This is the one thing that I think digital photography can’t teach you. When you shoot digital, it’s easy to take a million frames to see what works best. But when you shoot film, you have to think before you shoot. And when you think about it, balance, symmetry, negative space, all that good stuff makes a photo. Composition is what speaks to the viewer in the photograph. It’s what gives the viewer the emotion that you want them to get when looking at your photograph. What’s behind your subject, what’s in front, all of that matters.
The rule of thirds, for example, tells you to place interesting parts of your scene along one of the grid lines or where two grid lines meet to create a balanced image that doesn’t place all the interesting bits in the dead centre of the frame.

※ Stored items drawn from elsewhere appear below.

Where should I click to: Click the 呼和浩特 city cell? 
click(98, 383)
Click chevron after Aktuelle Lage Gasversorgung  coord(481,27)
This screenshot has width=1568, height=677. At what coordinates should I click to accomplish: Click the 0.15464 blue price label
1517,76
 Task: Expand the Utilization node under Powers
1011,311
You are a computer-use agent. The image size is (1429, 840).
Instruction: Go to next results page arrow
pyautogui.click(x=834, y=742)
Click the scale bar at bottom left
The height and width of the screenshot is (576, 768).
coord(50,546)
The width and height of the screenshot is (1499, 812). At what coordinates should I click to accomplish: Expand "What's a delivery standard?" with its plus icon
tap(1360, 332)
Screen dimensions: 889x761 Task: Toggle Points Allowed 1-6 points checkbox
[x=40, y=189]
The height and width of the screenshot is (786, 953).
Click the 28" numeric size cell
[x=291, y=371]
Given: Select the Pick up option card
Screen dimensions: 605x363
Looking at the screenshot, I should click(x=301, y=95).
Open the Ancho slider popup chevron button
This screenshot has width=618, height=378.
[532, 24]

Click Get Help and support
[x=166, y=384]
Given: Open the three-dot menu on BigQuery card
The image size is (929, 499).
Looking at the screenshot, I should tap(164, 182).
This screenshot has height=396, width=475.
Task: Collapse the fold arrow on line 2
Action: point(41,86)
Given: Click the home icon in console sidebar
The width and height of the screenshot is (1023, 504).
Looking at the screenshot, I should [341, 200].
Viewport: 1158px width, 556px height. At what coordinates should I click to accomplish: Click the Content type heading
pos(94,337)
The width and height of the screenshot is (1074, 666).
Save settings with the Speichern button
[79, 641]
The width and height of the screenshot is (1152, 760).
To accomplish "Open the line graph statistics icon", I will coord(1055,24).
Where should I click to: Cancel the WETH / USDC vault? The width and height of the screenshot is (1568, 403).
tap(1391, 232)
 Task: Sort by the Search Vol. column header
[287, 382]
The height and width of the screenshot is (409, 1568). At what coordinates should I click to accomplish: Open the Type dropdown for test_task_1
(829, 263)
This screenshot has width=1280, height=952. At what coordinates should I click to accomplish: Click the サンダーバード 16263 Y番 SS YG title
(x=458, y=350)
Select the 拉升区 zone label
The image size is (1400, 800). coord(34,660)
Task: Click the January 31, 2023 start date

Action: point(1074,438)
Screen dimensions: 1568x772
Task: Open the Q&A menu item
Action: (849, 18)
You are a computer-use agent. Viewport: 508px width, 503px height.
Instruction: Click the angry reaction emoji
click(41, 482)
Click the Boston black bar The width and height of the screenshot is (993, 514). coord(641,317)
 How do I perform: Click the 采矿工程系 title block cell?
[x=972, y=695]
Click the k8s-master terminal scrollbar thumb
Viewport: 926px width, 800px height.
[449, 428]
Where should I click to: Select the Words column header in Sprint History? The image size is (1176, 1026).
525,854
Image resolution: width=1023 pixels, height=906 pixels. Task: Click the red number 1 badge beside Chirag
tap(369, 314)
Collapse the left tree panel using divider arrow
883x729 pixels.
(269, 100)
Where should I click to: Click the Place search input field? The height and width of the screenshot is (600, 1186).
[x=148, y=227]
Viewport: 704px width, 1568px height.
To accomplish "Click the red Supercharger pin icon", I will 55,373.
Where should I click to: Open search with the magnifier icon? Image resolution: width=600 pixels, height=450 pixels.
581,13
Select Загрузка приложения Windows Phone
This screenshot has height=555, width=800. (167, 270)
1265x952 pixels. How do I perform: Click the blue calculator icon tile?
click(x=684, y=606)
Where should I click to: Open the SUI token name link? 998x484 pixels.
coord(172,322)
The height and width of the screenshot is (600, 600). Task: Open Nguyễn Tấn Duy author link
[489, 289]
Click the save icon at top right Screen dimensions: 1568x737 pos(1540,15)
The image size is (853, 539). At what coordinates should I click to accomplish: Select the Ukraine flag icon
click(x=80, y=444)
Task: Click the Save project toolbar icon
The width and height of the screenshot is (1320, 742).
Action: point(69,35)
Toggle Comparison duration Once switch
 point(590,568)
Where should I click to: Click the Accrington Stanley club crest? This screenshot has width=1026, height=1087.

There’s also the rule of negative space, or the rule of leading lines (like a footpath or line of tree shadows that lead the viewer’s eye into the picture), and even the rule of placing your subject off-centre to create a feeling of discomfort. And because you can’t view the photos you’ve taken, you have to trust you’ve applied all the rules correctly as you take each picture, and wait until they are developed to see how you did.
However, light is also an intrinsic part of composition, because it can also alter the appearance of the things you have arranged. For example, a cloudy day will produce soft light that helps reveal interesting textures and detail, while noon will produce deep shadows that add depth and help accentuate rhythm. A photographer who is aware of this will often visit a potential scene at different times of the day to see how the warm, soft light of the golden hour, for example, will add texture and rhythm to a landscape, and make it seem more alive.
And then there is the aspect of film photography that has nothing to do with technical rules: composition as instinct; as responding to a scene; as imbuing the moment with your inner-world as you photograph a solitary figure in the distance, or the geometry of a city street in the dead of night. It’s also a matter of working within the boundaries of the medium. Film can be limiting, but it encourages you to play around with the most unlikely of vantage points — lying on the ground, for instance, to elongate forms and misrepresent scale, or using anything in the foreground to create depth.
The end result of improving composition on film is that you will form a more intimate relationship with the medium. Each roll will be a declaration of how you see the world, in that very moment. When you start to improve your ability to take stronger photos, you will realize that it is not about technical perfection, but technical imperfection that allows the composition to shine through. This is a process that takes time, discipline and introspection. If you are willing to invest in your craft, you will start to take photos that are timeless. Photos that will ask viewers to take an extra moment to observe, ponder and enjoy.